Here’s a haunted house my daughter created for today (windows and doors open up to reveal scary things).
A few posts ago I talked about the fall’s “new year” feeling. I mentioned the Jewish New Year being celebrated in the fall, but I forgot about the Celtic New Year, Samhain (pronounced more like s-aun, I think). The Celts of pre-Christian Ireland and Scotland had a circular view of life, and around October 31 they celebrated the end of summer and harvest at the same time as they looked forward to the new life and light that would emerge out of the death and darkness of winter. Samhain was considered a time when the boundary between the living world and the otherworld was thinest, when the dead could return and warm themselves at the hearth fires of the living and some of the living (such as poets) could enter the otherworld at certain special locations.

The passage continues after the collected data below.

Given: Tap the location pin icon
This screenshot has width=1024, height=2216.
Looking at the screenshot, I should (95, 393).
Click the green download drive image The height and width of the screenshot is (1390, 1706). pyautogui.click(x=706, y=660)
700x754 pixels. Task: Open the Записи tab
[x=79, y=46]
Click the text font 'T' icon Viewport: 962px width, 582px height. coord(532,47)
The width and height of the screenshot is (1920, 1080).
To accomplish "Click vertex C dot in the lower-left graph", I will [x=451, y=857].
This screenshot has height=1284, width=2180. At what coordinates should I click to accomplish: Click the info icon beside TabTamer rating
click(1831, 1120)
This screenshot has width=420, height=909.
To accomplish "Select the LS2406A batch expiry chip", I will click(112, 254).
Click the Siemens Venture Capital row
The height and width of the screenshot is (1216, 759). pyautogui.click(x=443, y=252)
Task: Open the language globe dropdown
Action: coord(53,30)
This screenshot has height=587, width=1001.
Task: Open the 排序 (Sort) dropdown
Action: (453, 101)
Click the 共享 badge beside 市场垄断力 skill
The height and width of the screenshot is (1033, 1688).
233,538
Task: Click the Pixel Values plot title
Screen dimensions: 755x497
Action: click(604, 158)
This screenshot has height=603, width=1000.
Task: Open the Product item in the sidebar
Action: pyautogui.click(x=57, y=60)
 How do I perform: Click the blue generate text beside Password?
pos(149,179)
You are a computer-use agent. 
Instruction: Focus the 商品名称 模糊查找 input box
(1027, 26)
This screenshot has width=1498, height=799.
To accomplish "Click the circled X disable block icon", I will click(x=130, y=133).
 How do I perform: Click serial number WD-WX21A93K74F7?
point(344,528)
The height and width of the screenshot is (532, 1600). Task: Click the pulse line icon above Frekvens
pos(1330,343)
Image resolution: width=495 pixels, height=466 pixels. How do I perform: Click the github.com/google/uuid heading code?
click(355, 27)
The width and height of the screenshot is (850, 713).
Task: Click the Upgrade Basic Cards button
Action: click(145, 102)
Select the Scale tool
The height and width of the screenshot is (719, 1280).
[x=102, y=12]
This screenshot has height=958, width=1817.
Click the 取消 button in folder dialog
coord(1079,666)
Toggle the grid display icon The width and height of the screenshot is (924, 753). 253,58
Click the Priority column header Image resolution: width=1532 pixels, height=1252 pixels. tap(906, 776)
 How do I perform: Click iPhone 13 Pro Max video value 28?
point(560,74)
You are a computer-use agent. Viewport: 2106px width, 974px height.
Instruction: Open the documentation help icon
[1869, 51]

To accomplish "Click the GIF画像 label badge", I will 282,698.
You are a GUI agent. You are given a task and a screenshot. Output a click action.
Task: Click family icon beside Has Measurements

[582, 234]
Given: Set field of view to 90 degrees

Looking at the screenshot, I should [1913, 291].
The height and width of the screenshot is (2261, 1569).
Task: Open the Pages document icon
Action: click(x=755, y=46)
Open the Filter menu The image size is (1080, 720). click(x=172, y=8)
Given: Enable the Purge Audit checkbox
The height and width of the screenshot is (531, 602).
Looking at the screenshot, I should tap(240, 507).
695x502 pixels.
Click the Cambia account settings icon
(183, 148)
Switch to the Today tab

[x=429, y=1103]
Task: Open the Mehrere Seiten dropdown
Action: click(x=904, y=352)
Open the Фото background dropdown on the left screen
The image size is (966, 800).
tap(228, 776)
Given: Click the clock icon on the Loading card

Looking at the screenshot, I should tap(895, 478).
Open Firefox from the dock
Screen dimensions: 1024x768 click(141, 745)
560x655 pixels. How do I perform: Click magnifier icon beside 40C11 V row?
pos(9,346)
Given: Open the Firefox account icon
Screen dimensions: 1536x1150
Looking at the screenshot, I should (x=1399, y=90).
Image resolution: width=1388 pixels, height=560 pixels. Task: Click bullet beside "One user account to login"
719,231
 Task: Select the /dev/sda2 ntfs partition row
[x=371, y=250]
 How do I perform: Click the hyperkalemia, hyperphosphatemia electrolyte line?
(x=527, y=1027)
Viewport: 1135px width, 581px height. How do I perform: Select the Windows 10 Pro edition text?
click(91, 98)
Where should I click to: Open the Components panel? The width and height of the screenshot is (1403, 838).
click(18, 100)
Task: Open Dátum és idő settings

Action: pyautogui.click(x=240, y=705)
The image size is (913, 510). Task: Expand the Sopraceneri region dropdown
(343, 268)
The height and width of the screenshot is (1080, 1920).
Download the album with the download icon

Samhain was Christianized into All Saints’ Day or All Hallows’ Day on November 1, and Oct 31 became All Hallows Even (Halloween). People dressed in costumes to either scare away evil spirits or blend in with the dead who may have returned for a visit. Bonfires (bone-fires, on which bones of cattle slaughtered for the winter were thrown) were lit to fend off evil, unite the community and remind of the light to return in the spring, divination games were played, and turnips (later, pumpkins) were carved with scary faces to scare away evil spirits or possibly to symbolize skulls of the dead.
It’s hard to know exactly what the original meanings were behind the different symbols and customs now associated with today’s candy-eating, costume-wearing celebration, but it sounds like it was not only a sacred or more deeply meaningful time for the ancient Celts, but it was also fun even then.